Open Source Rule 6 (“no discrimination against fields of endeavour”) and the FSF’s Freedom Zero (“the freedom to run the program as you wish, for any purpose”) indicate that ‘fauxpen’ and open source licences are not FOSS. Vendors of software who switch to such licences effectively convert projects that started as open source to proprietary licences and admit that their business models are not compatible with open source. They claim that they want to protect their work from unfair exploitation by cloud providers and other free riders who would use their software without paying for its creation and maintenance. At the same time, they appropriate the contributions of outside developers who have donated their time and energy by contributing to projects when they were open source. In addition, these companies often use code from other open source projects to run their business.

When a provider is switching to a proprietary commercial licence, it can choose the time, terms and cost. The future costs of software and even its future availability are unknowable, as with any other proprietary software. When previously open software is embedded in or changed into a proprietary product, its users have to agree to the terms of a proprietary licence, be left with an unmaintained version, or fork the last open version of software and carry the associated burden of maintenance forever.

Products subject to this bait-and-switch became popular because they were marketed as FOSS, as developers prefer to have control over what runs in their programs and fix it or have other people fix it, even though they are not affiliated with the original maker of the tool or component. In addition, such platforms are gaining traction because they tend to offer free, one-stop solutions, while expensive licences for commercial alternatives often add up and open source replacement solutions are less integrated. Even developers in large enterprises prefer to use FOSS rather than go through the slow, bureaucratic and multi-layered approval and procurement processes.

The only advantage of the prior FOSS status is the possibility to fork the last open version, but even this window of opportunity may effectively close after some time if the community sticks with the vendor and its proprietary changes. Forks are also hard due to the resources needed and the necessary switch in branding, whereas people do not switch easily from one brand to another.

All this means that access to updates to software under permissive licences and those with the ‘sublicense’ option can be volatile in the long run if the software is controlled by a single company, as the cases of Elasticsearch and MongoDB show. This is why it is so important to choose software that is guaranteed, or, at least, highly likely to remain FOSS.

Copyrights, patents and warranties

Copyright is a form of intellectual property that allows the creator of an original work to license that work to the extent governed by copyright law. No registration or official notice is required to declare copyright in a work, only a clear and visible statement of copyright and a definition of its subject. Copyright can also be easily transferred to another subject, typically by contract or statement. Since open source software licences already by definition make the work available to everyone under clear conditions, copyright as such is not an issue, but the actual details of licensing conditions. The licence is affected by whether copyright is stated in the licence text and how the text of the licence and the copyright notice (containing the original copyright and attribution notices) should be included and presented in the licenced material. The licence may require the copyright notice for source code only, or may also require it for binaries.

## EXERCISE REQUIREMENTS
1/ In the passage on open source licensing, which two cases are cited as showing that access to updates can be volatile when software is controlled by a single company?
2/ Continue the passage on open source licensing from the point where it stops.

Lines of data

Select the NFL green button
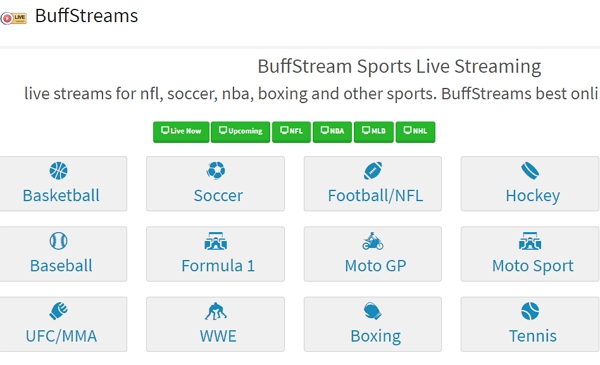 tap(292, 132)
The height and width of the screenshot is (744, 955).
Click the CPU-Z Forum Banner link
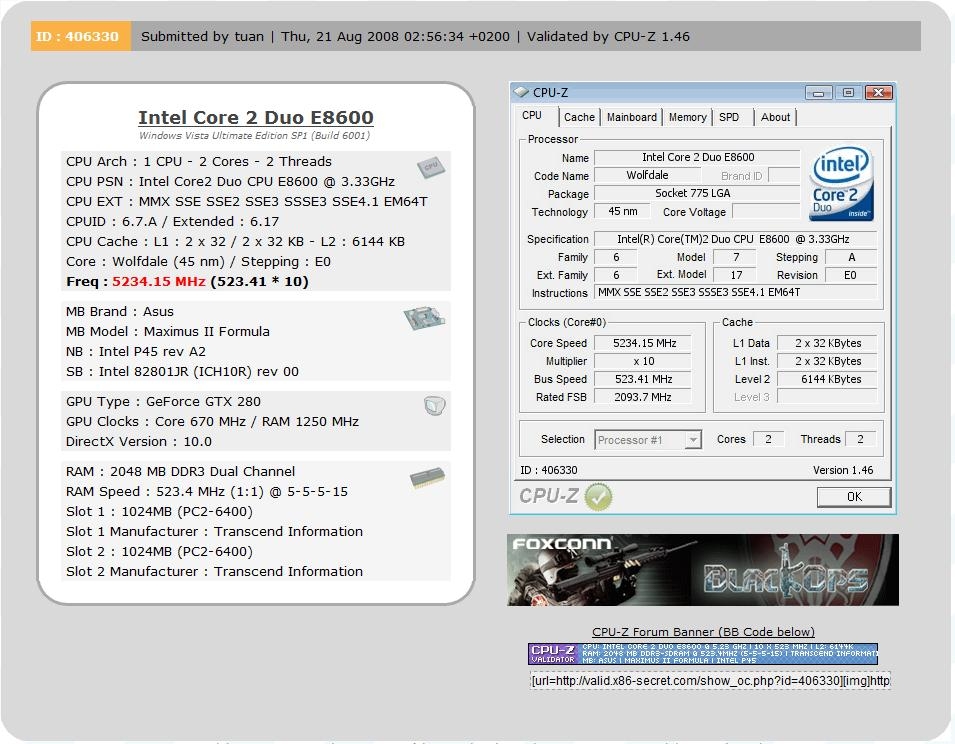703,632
--
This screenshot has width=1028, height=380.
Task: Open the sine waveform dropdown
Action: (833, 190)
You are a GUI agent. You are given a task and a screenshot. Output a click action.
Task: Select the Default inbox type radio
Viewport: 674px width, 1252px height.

## EXERCISE RESULTS
1/ Elasticsearch and MongoDB.

2/
Patents are a much more complex form of intellectual property. An organisation or individual that has invented something substantial, new and useful proves this through a regulated, expensive and time-consuming patent registration procedure. If this process is successful, the patent holder is granted the right that excludes others from making, using, selling, offering or making available the patented invention for a predetermined period (e.g., 20 years), and fees may be charged for using the patent. A patent can earn the owner the associated royalties in the form of financial compensation for the use of the invention, while its infringements are internationally enforceable and can be prosecuted in court. Patent owners try to extend the boundaries of their patent while seeking infringements to maximise royalties and penalties to cover the costs of invention development, filing or acquiring and maintaining the patent, scanning for infringements and litigation. Therefore, there is always a risk of possible and even unwitting infringement of a patent by the licensor of software and subsequently by its licensees.

Some licences describe how to deal with potentially applicable patents and royalties, which removes at least some of the patent-related uncertainty. A licence may state that it does not grant rights to contributors’ patents, or it can explicitly grant contributors’ patent rights. Both models remove some uncertainty, but they do not solve the problem of patenting. The latter approach is an attempt to prevent the appropriation of innovation and software through patents. But no software licence would protect a licensee from being sued by a third-party patent holder, since licensors can only license works that they own. Because software patents are often too vague, abstract and ambiguous, they can easily be used as a weapon; they may even protect concepts or methods of interacting with a system. Neither the licensor nor the licensee may be aware of such a patent, so a patent troll or a competitor with a corresponding patent can appear at almost any moment.

Even if a patent holder has licensed the patent for use in open source software, or the applied FOSS licence waives all patent-related obligations, that patent may later be narrowed or revoked through litigation by a holder of a competing patent. In this case, even the software licensee who has fully complied with the terms of the original licence and the licensor’s patent may be held liable for infringement of a competing patent if it continues to use affected software. Since the narrowing or cancellation of the original patent would not only affect its owner but also its licensees, licensees may wish to participate in the protection of the licensor’s patent. Since this can be expensive, licensees should only engage in such an endeavour if their business would be seriously affected by the competing patent holder’s claims.

Other constraints and rights

Most licences require that the licence text and copyright notice accompany the licenced material. Some also require documenting the changes made to the licensed material.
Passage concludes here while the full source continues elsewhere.